高校生のころ、個人経営の小さなスーパーでアルバイトをした。オーナーで鮮魚をさばく旦那さんと、総菜担当の奥さん、青果・レジなどを受け持つパートのおばちゃんが5〜6人、娘さんを入れた学生アルバイトが15人ほど在籍していて、常時10名以下で回すコンパクトな店舗だった。
オーナーは教育熱心で、いわゆる「ほうれんそう」=報告・連絡・相談についても、ここではじめて教えられた。いつも眉根を寄せた厳格なオーナーと、ダンスが趣味のほがらかな奥さんの組み合わせ。奥さんは「自分たちのお店を持つのが夢だった」と語っていた。脱サラして開業したオーナーが、サラリーマン時代に吸収した知恵を生かしつつ日々奮闘していたことが、社会人になった今わかる。
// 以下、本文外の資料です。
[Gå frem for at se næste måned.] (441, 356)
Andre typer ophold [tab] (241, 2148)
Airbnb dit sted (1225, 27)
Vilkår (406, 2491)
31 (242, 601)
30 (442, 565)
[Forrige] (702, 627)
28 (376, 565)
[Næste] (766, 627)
オーナーの話の中でいちばん印象に残ったのは、採用直後のこんなやりとり。
「本当は時給650円なんだけど、利根くんはよく働いてくれそうだから700円にしよう」
「ありがとうございます」
「ただしその分はしっかり働いてもらうからね。まずは常時駆け足から」
「駆け足ですか」
「そう。バイトの求人を出すと、最近の若い人たちはすぐに時給を聞いてくる。そういうことではいけない。自分が相手に何を提供できるかを考えてその対価を要求すべきだ。"私は○○をします、だから時給は○○にしてください"と自分から言えばいいんだ」

時給の交渉はアルバイトには荷重だと思うけれど、お金をもらう以上、それに見合う働きを心がけなければならない。
しかし生来機動性に欠ける私は、走りながら角を曲がろうとして豆腐を床にクラッシュさせる失態を二度三度と重ねた。向こうから来る人に激突したことも一度ではなかった。時給50円アップがために並足禁止とは! 自分の不注意ではあるけれど、かえってロストが多くなるのではないか......。しかしオーナーはロストよりも懸命さを重視し、叱ることはなかった。

ほかにも、こんな話があった。
「レジ残金の不足はきわめて深刻だ。たとえばレジから1円なくなったとしよう。この1円を利益として出すためには(電卓をパチパチ)○○円の売上がなければいけない。逆にいうと、たった1円でもなくしてしまったら○○円分の売上がフイになる」

当時はよくわからなかったが、売上と利益の関係について説明してくれていたのだ。ほかのバイトでは「絶対に金をなくすな!間違えるな!」と脅されるか、「過不足が出るのはしょうがない」と慰められた?ことしかない。オーナーはバイトの子たちに、お金の重みとつながりを教えたかったのだと思う。あれから何年もたって会社に入り、PLやら損益分岐点やらに触れ、ようやく理解することができた。

ここのスーパーの時間管理は1分刻みで、勤務した時間はすべて給料に反映された。早く出れば出ただけ、遅く残れば残っただけ甲斐があるかわりに、タイムカードに打刻した瞬間から駆け足が始まる。
「利根くんはよく働きそうだから」という期待の言葉とインセンティブにかえって息が詰まり、玉砕した豆腐が申し訳なかったのもあって、じきに辞めることになるのだが、「働いてお金をもらう」ということについて熱心な指導を受けられたのはありがたかった。
未だに、"私は○○をします、だから給料は○○にしてください"とは言えないけれども、以前教わったことが経験を通じて腑に落ち、強化されてきたのを感じる。

桜の季節。新入社員の皆さんが、これまでの生活で得た知識を裏打ちする、あるいは刷新するような経験に出会うことで、さらに成長されるように。楽しみながら働いてくれることを願います。